Yes! Zotac has SSDs now, too. How about that, huh?
The solid-state drive business has many competitors. It will be interesting to see what Zotac Premium Edition 240GB SSD stands. Zotac might be a new name in SSDs, but isn’t in the DIY PC market. Zotac enjoys a long-standing reputation with good graphic card series and its well known ZBox mini PC lineups even from the time when mini-ITX wasn’t really around.




Zotac comes in a simple and reusable packaging. The company introduces its SSDs with its usual selling points- better responsiveness, better load times, silent performance, increased durability, cooler temperatures and noticeable performance. For a drive of this class, it comes with a three-year warranty though personally I was hoping to see the ‘Premium’ factor in longer warranty period.
But I am happy that the graphic card maker didn’t slap the word “gaming” on it. PCs are versatile machines and SSDs reinvigorates that experience not just for gaming. I’ve observed that many users perceive it as a performance restriction when any products have that word, even though in reality it’s a versatile piece of hardware to begin with.




The SSD’S casing is metal and 7mm thick. Both panels are not fixed by screws, instead it clips each other and the only way to open them is to pry them out.

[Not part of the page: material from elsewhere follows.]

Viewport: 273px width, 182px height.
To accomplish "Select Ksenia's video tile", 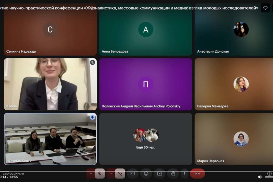I will (x=50, y=84).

Interestingly, the drive does not have any thermal pads on the controller, dedicated cache or any of the NANDs.
Zotac ZTSSD-A5P-240G has a total of right DP58G5LAPA labelled NANDs which are Toshiba 19nm MLC NAND chips. This is the second SSD I am testing which uses a Phison PS3110-S10-X eight-channel SSD controller which can provide up to 100K/90k IOPs random read/write performance to MLCs. This controller is accompanies with a Nanya NT5CB128M16FP 256MB DDR3 DRAM Caching.